It’s understandable that my friend Rick Hess would tell the Washington Post that the Bill and Melinda Gates Foundation’s approach to K–12 education has been all over the map, that “it feels like they have pivoted through a number of strategies over the last decade or two.” At first blush, he’s right. Once it was small schools, then Common Core, and now “school networks” are the Next Big Thing.
But that take on Gates is not quite right, or fair, because it misses what hasn’t changed, which is as important as what has. Namely, the conviction of Bill and Melinda Gates, as well as Warren Buffett, that education is still a sturdy path to opportunity for poor and minority children. In their words, “a great K–12 education and a college degree or job-training credential is a bridge to opportunity like no other when it comes to good jobs and career paths, and personal growth and fulfillment.”
This might sound banal, or even clichéd, but if you’ve been paying attention you know that these sentiments are no longer taken for granted. The populist uprising that is destabilizing democracies throughout the West is driven by a fear—on both left and right—that “opportunity” is a mirage. The game is fixed; the elites are hoarding opportunity; systemic racism is keeping the power structure in place; the immigrants, or the robots, are taking all of the jobs. Such dystopian views have gone mainstream. Yet in the face of that, and to their great credit, Bill and Melinda and Warren declare: We are still optimistic. We still believe in opportunity. And education remains the key to a better life.
This is important. And in this light they can be viewed as focused, even resolute.
There’s another way that the Gates approach hasn’t changed—but this is for worse instead of for better. It’s their belief that what ails American schools isn’t a dearth of motivation to improve but not enough knowhow. While some think public education doesn’t operate under the right incentives and is too captured by vested interests, the Gates approach seems to assume that it mostly lacks capacity. This, I would argue, is where their optimism goes overboard.
Their focus on capacity-building isn’t new, however. The Common Core project, for Gates, was an effort to help inform classroom practice with the best evidence about what kids need to learn to be successful. The Measures of Effective Teaching initiative was meant to identify great teachers and help improve teaching techniques. Their support for “next generation learning” models was an attempt to help teachers differentiate instruction. And so it goes with their future investment plans: networks to help schools identify and implement evidence-based practices; collaboratives to help improve teacher preparation programs; stronger curricula aligned to college-and-career ready standards; support for “pathways” to postsecondary success, including high-quality CTE; research on personalized learning.
This is all well and good. I’m particularly enthusiastic about a big bet on curriculum, which, as my colleague Robert Pondiscio points out, is finally having its time in the sun.
But all of this assumes that what our schools most need is help. Better tools, better data, more support. What if help is necessary but not sufficient? What if what many of our schools really need is a swift kick in the ass?

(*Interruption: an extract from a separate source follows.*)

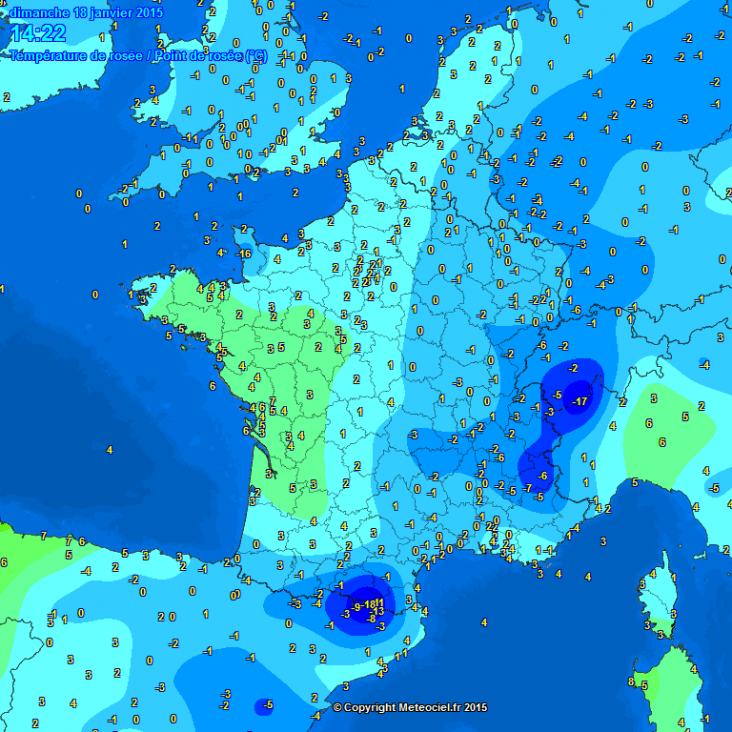
Task: Open the Copyright Meteociel.fr 2015 link
Action: (x=409, y=707)
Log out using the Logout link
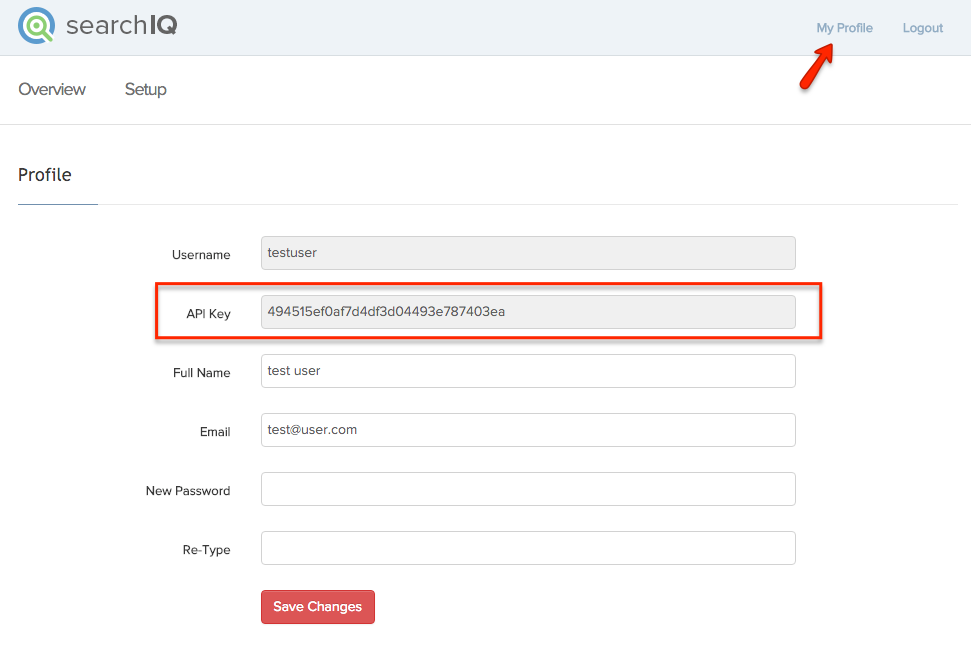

What if lots of school board members and superintendents and central office staff and principals and teachers don’t really want to change? I mean, sure, they want to improve as much as the next guy or gal, but not if it means dealing with conflict, telling someone they are bad at their job, canceling a textbook contract, or heaven forbid denying a teacher tenure. What if the reason that teacher evaluation reform was so disappointing—with 98 percent of teachers still rated effective—was because we misdiagnosed the problem? It isn’t a technocratic issue—principals not having the training or tools to provide good feedback to teachers. It’s a political problem—principals don’t want to give negative feedback to teachers they have to live with because they can’t get rid of them.
Those sorts of barriers to better schooling for kids are the rai·son d'ê·tre of much of what we call education reform. It’s why so many of us believe that we can’t just leave “the system” to its own devices or plow more money or knowhow into it and expect better results. It’s why so many of us still support school choice—yes, partly to empower parents and allow schools to innovate and differentiate, but also to create market incentives that drive schools of all stripes to get better. And it’s why many of us have supported “top down” accountability efforts over the past twenty years—to put pressure on school systems to put the needs of kids first and to make the tough decisions they might otherwise avoid.
Of course we can and should seek every possible opportunity to help schools improve, by identifying evidence-based interventions and promoting standards-aligned curricula and creating personalized learning platforms and all the rest. And that can do a lot of good for school districts and charter management organizations that are already committed to getting better.
But in most of America we also need to keep up the pressure on the system. Competition from charters and other schools of choice is one proven way to do that, so continuing to grow alternatives to traditional public schools should remain at the top of our priority list. The same goes for combining the sunshine from state accountability reports with some heat and thunder from grassroots parent organizations to force systems to change, as reformers in the Bay Area are trying.
Those strategies are controversial, though. The Bill and Melinda Gates Foundation, surely tired of being unfairly called haters of public schools, now want to be known as helpers instead. Fine. Mostly I’m glad they haven’t given up on the American dream and education’s essential role in helping more young people achieve it. And I look forward to working with them on important endeavors like improving the curricula used in schools nationwide. But the rest of us need to remain committed to pushing the system—which is the only way, I believe, that the Gates’s capacity-building initiatives have a shot at paying off.